The cause of which is not at all understood
but it can be quite severe.
So we worry about Williams Syndrome in patients who in the newborn period,
present with a hypercalcemia that will gradually resolve over several months.
They can also have a congenital heart disease,
most commonly supravalvular aortic stenosis like you can see in this patient.
These patients will have mild to moderate learning difficulties,
not severe but mild to moderate.
They may have failure to thrive as well, difficulty growing early on.
One of the classic features of these genetic syndrome
is a cocktail type of personality.
Let me explain what that means.
What that means is they're incredibly friendly,
they're incredibly engaging and when you speak with them verbally,
they seem very astute, but when you drill down into a subject,
you discover they have not such a sophisticated understanding
of any sort of depth of content of what they're speaking about.
In other words, they're like somebody you might encounter at a cocktail party,
fun to get along with them, fun to meet them
but maybe you don't get to know them so well.
They often have connective tissue abnormalities,
elastin defects that allow them to be maybe more hypermobile.
So the cocktail party personality is interesting.
They have a lower IQ but actually have a higher verbal IQ.
Additionally, they have a lack of social inhibition which is truly remarkable.
In many ways, children with Williams Syndrome
exemplify of what we should all be.
In one study of behavior of these children,
researchers found that 100% of them had a kindred spirit approach,
90% sought the company of others,
87% empathized with others in pain,
84% were caring and 75% were happy when others did well.
These children engaged very well socially.
So if we suspect Williams Syndrome, how do we test?
The diagnosis is based on a microarray genetic study.
If we test someone and they are positive,
we should screen them for underlying abnormalities.
They require an echo to check for cardiac anomalies
like the supravalvular aortic stenosis.
They require a renal ultrasound.
We need to do an eye exam on them to make sure that's normal.

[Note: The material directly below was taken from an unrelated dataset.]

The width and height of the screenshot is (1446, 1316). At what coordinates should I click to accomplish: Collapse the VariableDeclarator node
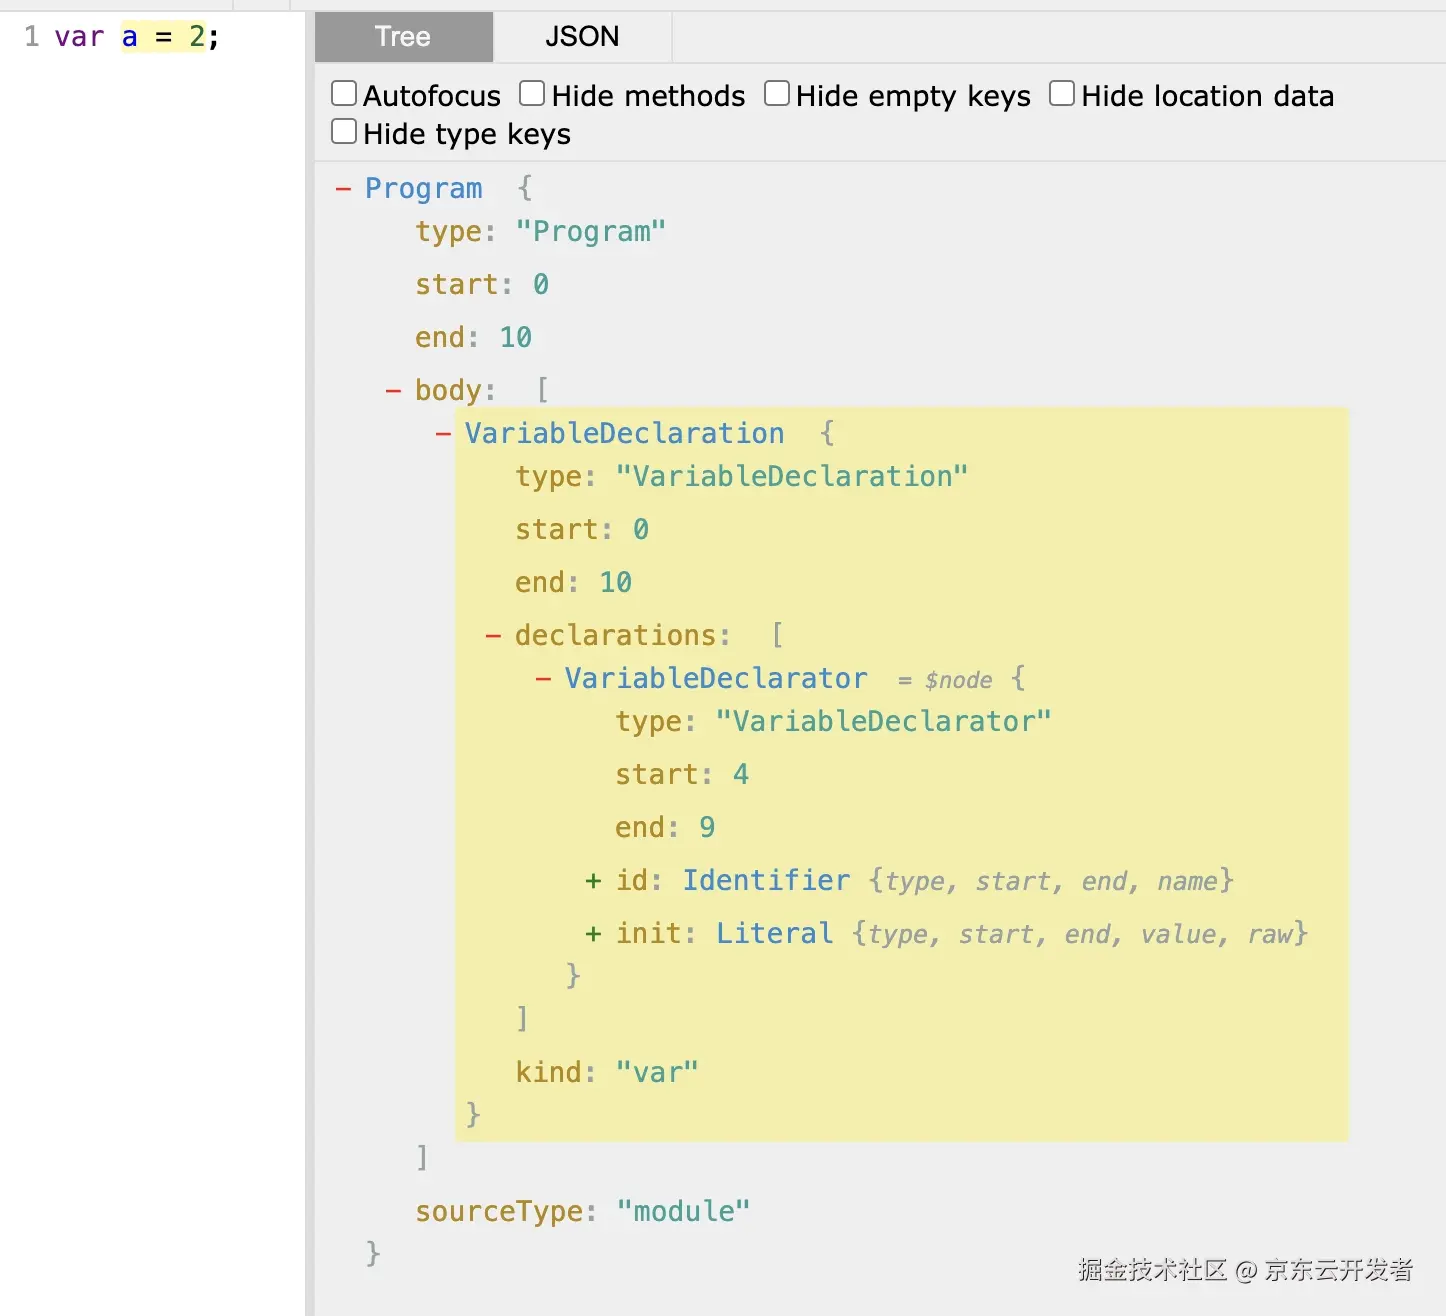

They require also an auditory exam.
At birth, these infants need a calcium check
and we need to watch that very closely during the first few months.
That hypercalcemia can be very challenging to manage
and it's very reasonable to check them also
to make sure that their thyroid hormones are normal.
So we'll do all this as a screening approach if they test positive.
So that's my brief review of Williams Syndrome in kids.
Thanks for your time.